This book is good for pastors to read. It's also good for those who are considering a denominational change. If you are a young pastor, this book will help you understand church government and the model that best fits your leadership style. Each scholar articulates his position well, and all four views are supported by Scripture. No one view appears to be against Scripture. Churches in the First and Second Century may have varied in their approaches, according to the authors. And it's obvious that God uses all four models today. The four are described here but may be summarized in three.
Episcopalian is "hierarchical" with the bishop ordaining each priest or rector in the local church. This model includes churches such as the Catholic Church, Anglican Church, Episcopalian Church, the United Methodist Church, and some Lutheran groups.
Presbyterian is "representative" with presbyters or elders providing the oversight of local churches and pastors. This model includes the Presbyterian Church (USA), Christian Reformed Church, the Assemblies of God, and others.
Congregational is "independent" with the pastor providing the oversight of the local church without any external ecclesiastical authority (or regional district) as found in the other two models. This model includes churches such as the Southern Baptists, General Baptists, Churches of Christ, and other independent churches. (The fourth view is an offshoot of this model but with a plurality of pastors as the authority instead of a single pastor).

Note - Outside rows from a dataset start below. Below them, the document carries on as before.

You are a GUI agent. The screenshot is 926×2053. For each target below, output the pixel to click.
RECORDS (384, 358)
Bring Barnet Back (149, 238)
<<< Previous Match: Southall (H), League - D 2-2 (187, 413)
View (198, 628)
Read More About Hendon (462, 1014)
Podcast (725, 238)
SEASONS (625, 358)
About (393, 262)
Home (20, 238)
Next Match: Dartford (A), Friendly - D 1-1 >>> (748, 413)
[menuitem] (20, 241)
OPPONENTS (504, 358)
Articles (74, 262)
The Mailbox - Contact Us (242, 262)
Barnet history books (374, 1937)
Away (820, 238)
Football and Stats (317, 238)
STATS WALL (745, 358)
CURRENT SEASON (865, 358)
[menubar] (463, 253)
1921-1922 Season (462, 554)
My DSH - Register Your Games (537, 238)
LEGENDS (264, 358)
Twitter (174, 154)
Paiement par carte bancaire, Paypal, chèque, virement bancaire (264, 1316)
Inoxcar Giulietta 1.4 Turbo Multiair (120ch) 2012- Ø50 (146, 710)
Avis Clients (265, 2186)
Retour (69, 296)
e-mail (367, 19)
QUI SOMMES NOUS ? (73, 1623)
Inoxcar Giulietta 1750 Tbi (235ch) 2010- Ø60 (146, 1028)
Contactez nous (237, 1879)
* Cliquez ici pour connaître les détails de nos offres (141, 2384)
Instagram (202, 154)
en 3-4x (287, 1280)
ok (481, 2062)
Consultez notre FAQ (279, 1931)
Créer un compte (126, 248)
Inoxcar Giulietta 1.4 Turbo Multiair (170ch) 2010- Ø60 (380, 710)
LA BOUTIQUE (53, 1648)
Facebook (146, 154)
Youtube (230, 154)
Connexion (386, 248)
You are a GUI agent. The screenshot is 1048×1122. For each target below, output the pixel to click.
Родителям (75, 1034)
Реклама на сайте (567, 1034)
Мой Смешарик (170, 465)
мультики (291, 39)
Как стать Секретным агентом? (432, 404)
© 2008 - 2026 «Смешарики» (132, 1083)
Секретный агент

If you are considering a denominational change, particularly for leadership reasons, then this book is a must read. It gives insight into how denominations function and why. It will confirm which model best fits your style and goals. Some pastors enjoy climbing ecclesiastical ladders within a denomination, while others enjoy their exclusive focus on the local church. It may save some pastors years of frustration fighting red tape, while birthing vision in others who desire to oversee a region of churches. It is well written and researched.